Consolidation 原则:如果连人类工程师都说不清在某个场景该用哪个 tool,模型也做不到。优先合并能完成完整 workflow 的工具,减少歧义和 description token 消耗。但当行为差异大、使用场景明显不同、且各工具能独立调用时,不要硬合 —— 比如 lookup_order(只读)和 create_ticket(写)就不该合,副作用差太多。
tool 数量多少合适?工具集变大后怎么管?
建议控制在 10-20 个,超过就用 namespacing 分组。工具越多,description 越占 context 预算,模型选错概率越高。MCP 场景必须用 fully qualified name(`ServerName:tool_name`,如 `BigQuery:bigquery_schema`),不带 server 前缀模型会在多个同名工具之间乱选。
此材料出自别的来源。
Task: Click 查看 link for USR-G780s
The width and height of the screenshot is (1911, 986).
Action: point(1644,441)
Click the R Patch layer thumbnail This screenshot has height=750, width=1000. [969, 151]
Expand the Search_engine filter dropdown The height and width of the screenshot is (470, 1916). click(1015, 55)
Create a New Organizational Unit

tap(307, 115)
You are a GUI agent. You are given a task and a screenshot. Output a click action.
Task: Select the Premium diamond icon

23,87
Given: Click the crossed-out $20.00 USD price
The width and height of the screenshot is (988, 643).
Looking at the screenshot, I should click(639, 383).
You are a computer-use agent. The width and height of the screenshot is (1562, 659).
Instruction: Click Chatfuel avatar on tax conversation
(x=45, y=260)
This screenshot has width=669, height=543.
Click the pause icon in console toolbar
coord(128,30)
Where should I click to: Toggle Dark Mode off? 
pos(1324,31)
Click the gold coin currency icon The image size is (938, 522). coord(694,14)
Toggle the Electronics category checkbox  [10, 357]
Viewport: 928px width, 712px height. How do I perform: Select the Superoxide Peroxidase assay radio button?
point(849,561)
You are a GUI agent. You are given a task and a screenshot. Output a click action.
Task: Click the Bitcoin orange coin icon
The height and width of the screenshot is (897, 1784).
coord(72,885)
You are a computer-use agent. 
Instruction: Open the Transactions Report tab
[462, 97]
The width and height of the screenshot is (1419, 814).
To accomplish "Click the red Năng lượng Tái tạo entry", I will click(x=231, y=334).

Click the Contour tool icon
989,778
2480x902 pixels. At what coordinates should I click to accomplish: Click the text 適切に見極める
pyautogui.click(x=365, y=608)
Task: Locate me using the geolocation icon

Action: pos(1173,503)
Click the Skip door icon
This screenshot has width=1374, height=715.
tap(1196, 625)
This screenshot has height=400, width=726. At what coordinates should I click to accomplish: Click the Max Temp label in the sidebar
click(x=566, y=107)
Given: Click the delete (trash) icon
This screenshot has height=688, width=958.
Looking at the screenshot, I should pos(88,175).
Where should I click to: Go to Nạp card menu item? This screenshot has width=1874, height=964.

Architectural reduction 是另一条路:与其加专用工具,不如给 filesystem + 命令执行,让模型自己用 grep/cat/find。
tool 报错时返回什么内容能让 agent 自己恢复?
Error message 必须 actionable —— 告诉模型哪里错了、怎么修。最低标配两个字段:error code(如 NOT_FOUND、INVALID_FORMAT)+ recovery hint("ID must match CUST-###### pattern")。返回 "Internal error" 或 "500" 模型只会瞎重试。好的 error 模板让模型读完就知道下一步是改参数、换 ID 还是放弃任务。
为什么过度复杂的 tool 架构会成为模型升级的负担?
模型迭代速度比工具快很多。今天为 GPT-4 做的 guardrail(限制参数、强制结构、限制选项)到了 Claude 4.5 或 GPT-5 thinking 这种推理更强的模型上,反而在束缚而不是增强。每次问自己:"这个工具是在帮模型推理,还是在替它做决定?" 更小的 architecture 在模型升级时更有韧性 —— 这就是 Vercel d0 团队总结的 "build for future models"。